# Task item:
Find the word "screenshot" in the records below. List each line containing it.

# Extracted material:
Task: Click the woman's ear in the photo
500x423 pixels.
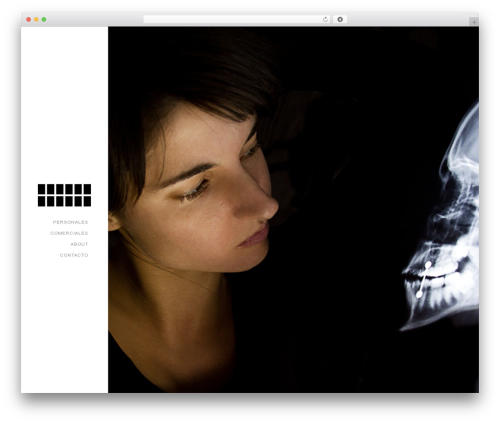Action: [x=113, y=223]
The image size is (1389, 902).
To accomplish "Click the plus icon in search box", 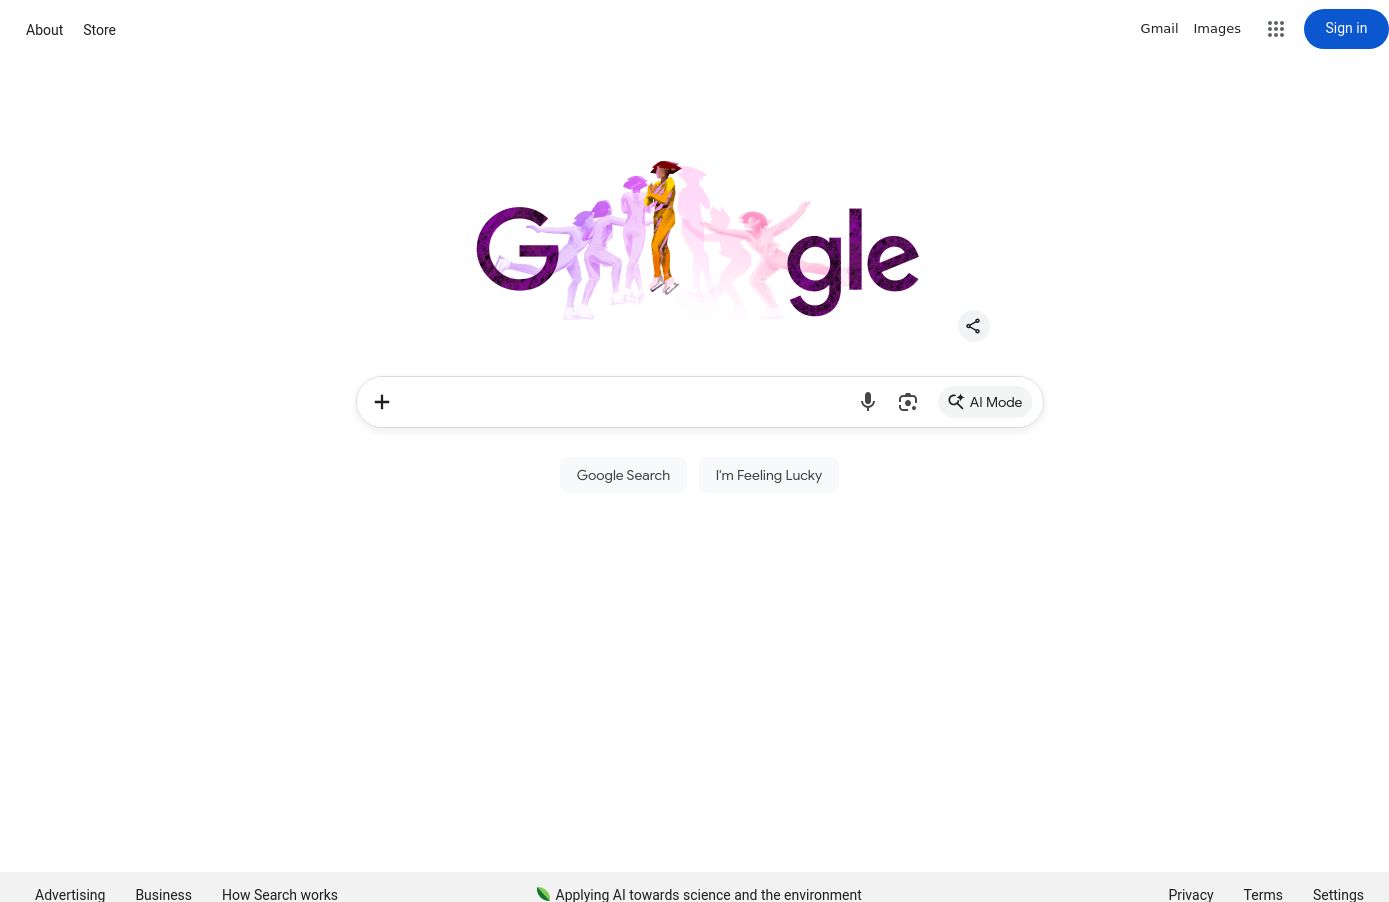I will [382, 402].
...
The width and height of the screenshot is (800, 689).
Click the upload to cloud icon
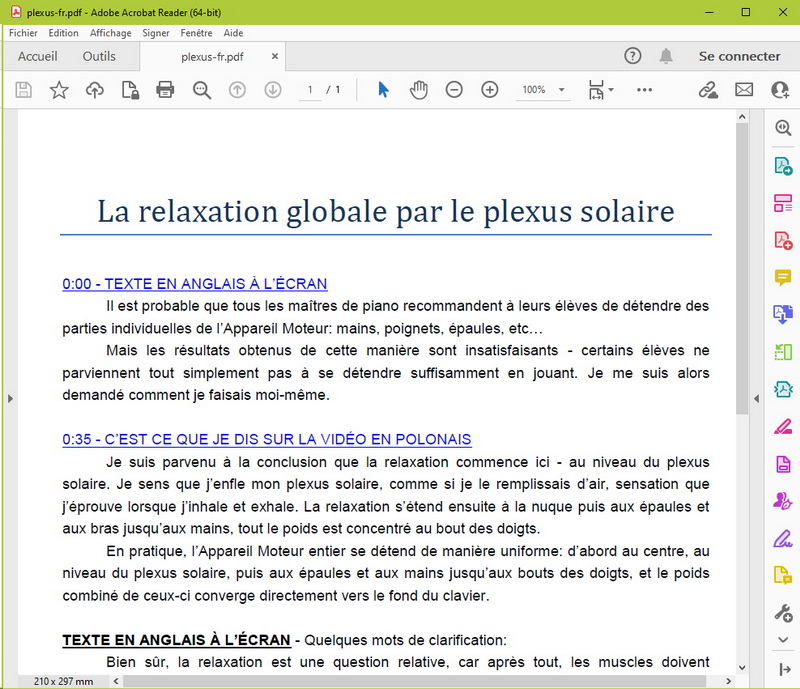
* * *
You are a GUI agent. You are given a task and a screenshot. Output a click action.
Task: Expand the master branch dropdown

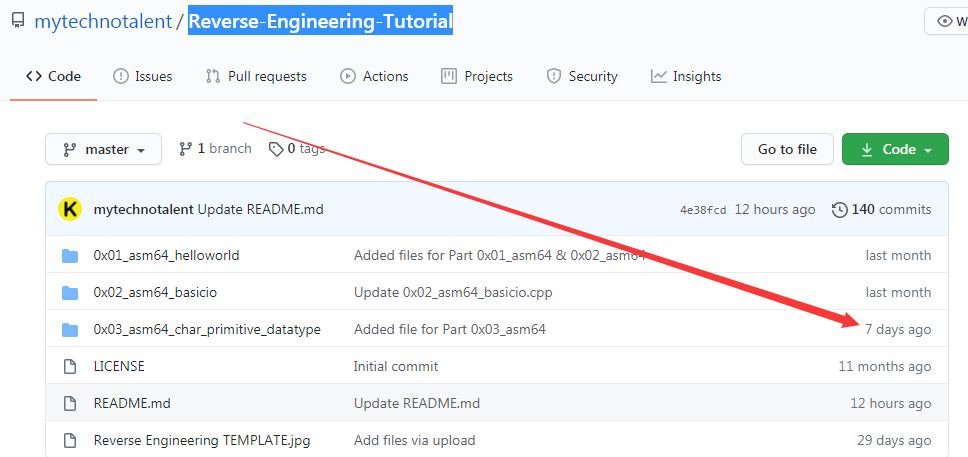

# Answer for the task:
The width and height of the screenshot is (800, 689).
You are a GUI agent. You are given a task and a screenshot. Output a click action.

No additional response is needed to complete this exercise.